25 Ağustos 2011 02:25
Yıkılma Sakın
dort duvarin, tel orgunun, meshur yasaklarin sahipleri
seyir bile edemezken icimizdeki senligi
yilgi yanimiza yanasamazken
bizi kivil kivil bekliyorken hayat
yikilmak elin de mi?
25 Ağustos 2011 02:42
Gesenin 4 secilmis dosyayi uefa’ya gondermesi,
play-off sisteminin cikarilmasi,
demirorenin bu sistemi sevinerek Kabul ettik demesi…
HEPSI BIR PLANDI !!!!!!!
UEFAya
-FENERBAHCE sike yaptigi icin Play-off sistemi cikarttildi mesaji verildi
-Demirorenin sevinmesi becekeyi dokunmayacaklarini soyedikleri icindi.
25 Ağustos 2011 07:47
iki maça çıkmadığımız zaman zati bir alt kümeye düşüyoruz
25 Ağustos 2011 07:52
Ben bir sey daha okudum; UEFA nin yaptigi aciklamada asagida Fenerbahcenin sike yaptigini kesinlike ifade ediyor, Federasyon oyle demiyordu. The UEFA Emergency Panel, composed of the UEFA President and four members of the UEFA Executive Committee, met today following the decision of the Turkish Football Federation to withdraw Fenerbahçe SK from the 2011/12 UEFA Champions League DUE TO THE FACT that the club has been involved in match-fixing. Yukardaki yuksek harfle yazilmis ifade si oldugunu soyluyor ve bu ifadenin Federasyondan geldigini soyluyor. Bana garip geldi, yani topu federasyona atacaklar.
25 Ağustos 2011 08:15
öncelikle konumuz suç vardır yoktur değil. fenerbahçenin CL'ye katılması "tedbiren" engellendi. kararı uefa değil tff aldı. süreç karmaşık, bir sürü bilgi kirliliği vs herşey ortada, her kafadan bir ses çıkıyor.

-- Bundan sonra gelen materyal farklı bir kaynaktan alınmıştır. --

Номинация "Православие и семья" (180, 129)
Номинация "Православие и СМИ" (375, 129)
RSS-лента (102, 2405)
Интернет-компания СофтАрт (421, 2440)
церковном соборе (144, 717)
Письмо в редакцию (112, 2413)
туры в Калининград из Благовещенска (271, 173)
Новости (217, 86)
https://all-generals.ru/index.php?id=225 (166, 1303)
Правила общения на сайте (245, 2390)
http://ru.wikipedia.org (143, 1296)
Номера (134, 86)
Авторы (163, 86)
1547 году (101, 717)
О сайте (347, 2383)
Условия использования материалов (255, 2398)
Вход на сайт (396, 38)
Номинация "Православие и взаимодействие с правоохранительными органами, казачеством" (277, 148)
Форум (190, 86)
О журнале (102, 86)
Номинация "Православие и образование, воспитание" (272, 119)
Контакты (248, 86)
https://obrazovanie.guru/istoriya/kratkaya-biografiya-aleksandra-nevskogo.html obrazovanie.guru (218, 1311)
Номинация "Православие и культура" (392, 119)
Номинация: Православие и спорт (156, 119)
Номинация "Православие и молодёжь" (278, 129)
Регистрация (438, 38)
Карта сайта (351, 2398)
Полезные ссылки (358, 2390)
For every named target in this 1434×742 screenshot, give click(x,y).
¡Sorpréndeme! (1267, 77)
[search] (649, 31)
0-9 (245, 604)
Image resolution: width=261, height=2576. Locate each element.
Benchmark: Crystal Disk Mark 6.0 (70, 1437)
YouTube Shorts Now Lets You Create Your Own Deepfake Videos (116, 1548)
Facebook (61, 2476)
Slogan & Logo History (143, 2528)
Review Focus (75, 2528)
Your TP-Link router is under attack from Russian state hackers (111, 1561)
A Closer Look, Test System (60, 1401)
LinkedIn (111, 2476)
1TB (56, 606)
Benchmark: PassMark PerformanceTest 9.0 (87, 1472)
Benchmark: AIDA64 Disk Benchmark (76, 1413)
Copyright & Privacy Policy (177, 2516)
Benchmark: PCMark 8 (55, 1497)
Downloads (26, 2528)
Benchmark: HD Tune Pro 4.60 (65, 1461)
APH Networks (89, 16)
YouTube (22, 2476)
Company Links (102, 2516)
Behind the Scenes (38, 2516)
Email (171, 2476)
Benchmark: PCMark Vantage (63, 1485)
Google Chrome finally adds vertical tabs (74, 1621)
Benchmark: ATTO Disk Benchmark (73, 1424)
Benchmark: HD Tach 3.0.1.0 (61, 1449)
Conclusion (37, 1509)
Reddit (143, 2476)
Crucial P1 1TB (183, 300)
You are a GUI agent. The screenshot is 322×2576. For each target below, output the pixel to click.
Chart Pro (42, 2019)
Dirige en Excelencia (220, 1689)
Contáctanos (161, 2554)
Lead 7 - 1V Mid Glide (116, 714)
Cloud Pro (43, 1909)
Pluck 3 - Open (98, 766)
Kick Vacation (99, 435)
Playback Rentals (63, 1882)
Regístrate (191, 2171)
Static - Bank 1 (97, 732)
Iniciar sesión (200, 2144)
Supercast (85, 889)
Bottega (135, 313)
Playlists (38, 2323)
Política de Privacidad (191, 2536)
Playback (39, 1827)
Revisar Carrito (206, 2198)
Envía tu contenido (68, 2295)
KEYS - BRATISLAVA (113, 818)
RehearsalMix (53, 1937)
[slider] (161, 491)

ben bütün bu karmaşanın içerisinde hep söylenen ama arada kaynayan birşeyi tekrarlıcam.
uefa'nın tff'ye aldırdığı bu karar bir ilk, daha önce ne portekizde, ne italyada, ne de yunanistanda benzer bir karar alınmadı. (alınan kararların süreci ve niteliği farklı) bu tür bir kararın alınabilmesi için çok ciddi "baskı" gerektiği ortada. baskıyı tff'nin yapmadığı ortada. "fenerbahçe kesin şike yapmıştır, gereğini yap" baskısı kimden gelmiştir. ihtimaller:
a) şenes erzik
b) hükümet
c) doğrudan gs lobisi
d) ts'nin lobisi
e) tff
f) unuttuysam diğerleri
e) tff olamaz, olsaydı bu tedbiri çoktan almış olurdu
d) ts lobisi (neyin lobisi? yazarken güldüm, bu da değil)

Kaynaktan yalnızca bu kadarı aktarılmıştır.